RE[3]: Thank you Novell
by sigzero on Tue 10th Jul 2007 01:14 UTC in reply to "RE[2]: Thank you Novell"
sigzero Member since:
2006-01-03

Please save it.

Reply Score: 1

Thank you Samba Team
by porcel on Mon 9th Jul 2007 18:36 UTC
porcel
Member since:
2006-01-28

The samba team has always been one of the most level-headed group of people.

They have a very hard job in front of them and they have been doing it wonderfully for years and years. I tip my hat to people who have talent, vision and morals.

Reply Score: 5

BSD?
by tophfisher on Mon 9th Jul 2007 18:43 UTC
tophfisher
Member since:
2006-04-07

Can someone who knows more then I do, tell me how this effects the BSDs out there? If it does at all? I know they have GPL2 Samba today, is there any issue with them using GPLv3 software?

-Chris

Reply Score: 1

RE: BSD?
by Kishe on Mon 9th Jul 2007 18:57 UTC in reply to "BSD?"
Kishe Member since:
2006-02-16

Correct me if I'm wrong, but what i've read...They'll have to drop Samba from their OS or then relicense everything that directly interacts with Samba under GPLv3.
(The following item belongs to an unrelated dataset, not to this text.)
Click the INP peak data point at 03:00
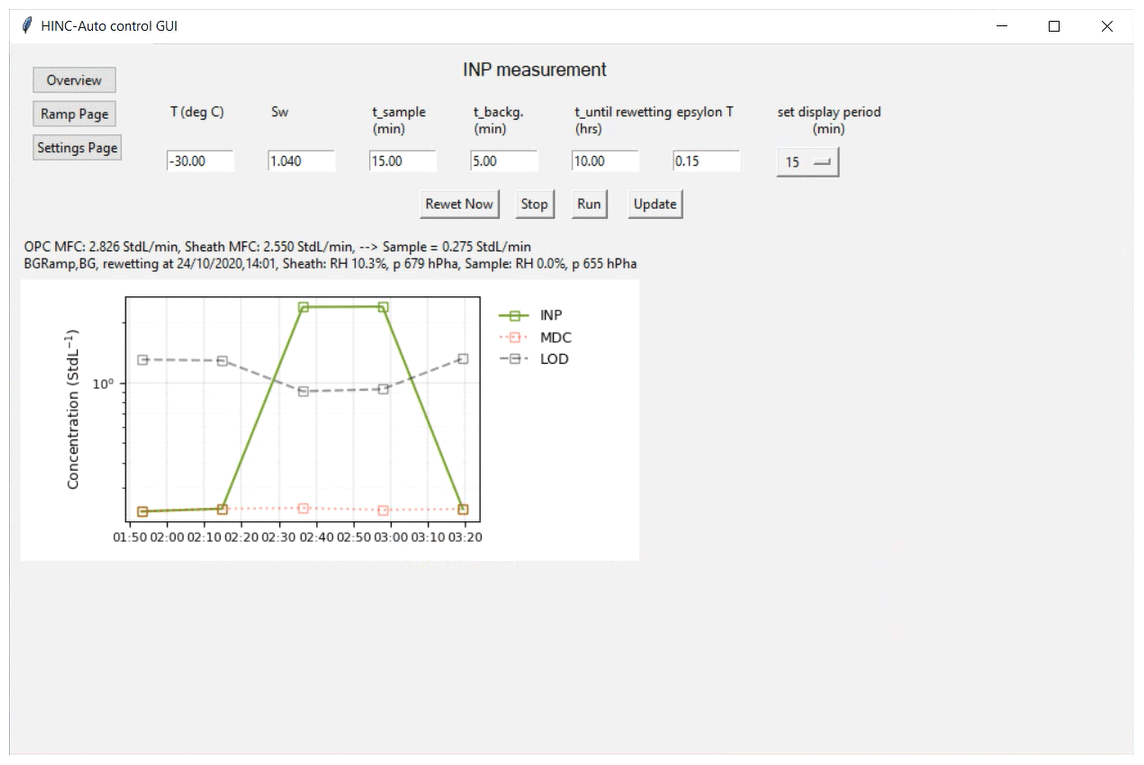This screenshot has width=1144, height=765. (383, 307)
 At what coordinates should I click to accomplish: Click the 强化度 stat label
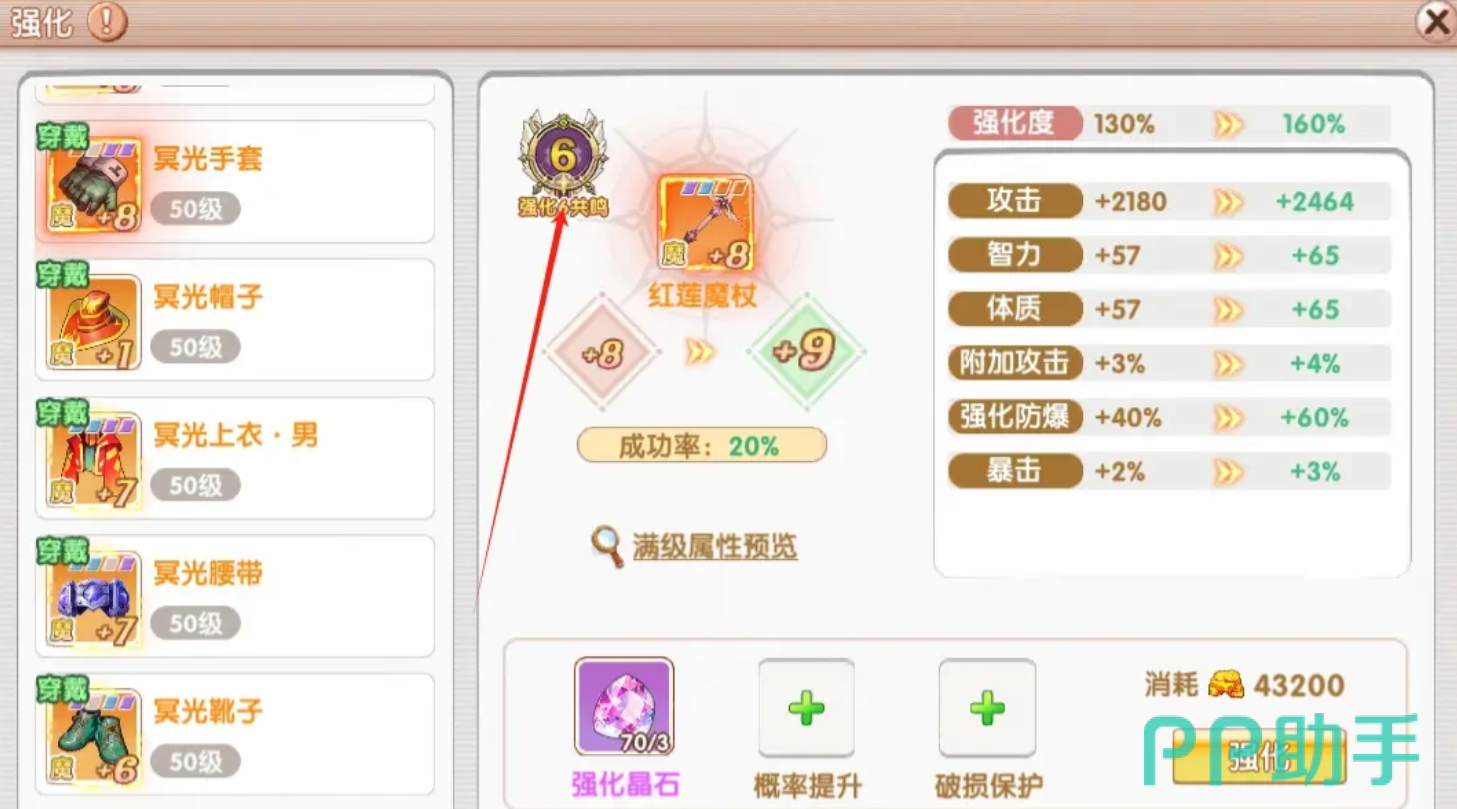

But then again, Samba can just keep "Samba for BSD" as separate product and under GPLv2 license.

Edited 2007-07-09 19:01

Reply Score: 0

RE[2]: BSD?
by Rahul on Mon 9th Jul 2007 19:00 UTC in reply to "RE: BSD?"
Rahul Member since:
2005-07-06

This doesn't affect the BSD's much and there is no new requirement for relicensing.

Reply Score: 5

RE[2]: BSD?
by CrLf on Mon 9th Jul 2007 19:40 UTC in reply to "RE: BSD?"
CrLf Member since:
2006-01-03

"Correct me if I'm wrong, but what i've read...They'll have to drop Samba from their OS or then relicense everything that directly interacts with Samba under GPLv3."

That's not true. The GPLv3 isn't any more "viral" than the GPLv2. As far as that goes, it's exactly the same.

Reply Score: 5

RE[2]: BSD?
by jessta on Tue 10th Jul 2007 03:12 UTC in reply to "RE: BSD?"
jessta Member since:
2005-08-17

I'm pretty sure it's much the same.
Any code linking directly(which would have to currently be under GPLv2) would have to be updated to GPLv3.

Reply Score: 2

RE[3]: BSD?
by lemur2 on Tue 10th Jul 2007 03:58 UTC in reply to "RE[2]: BSD?"
lemur2 Member since:
2007-02-17

Any code linking directly(which would have to currently be under GPLv2) would have to be updated to GPLv3.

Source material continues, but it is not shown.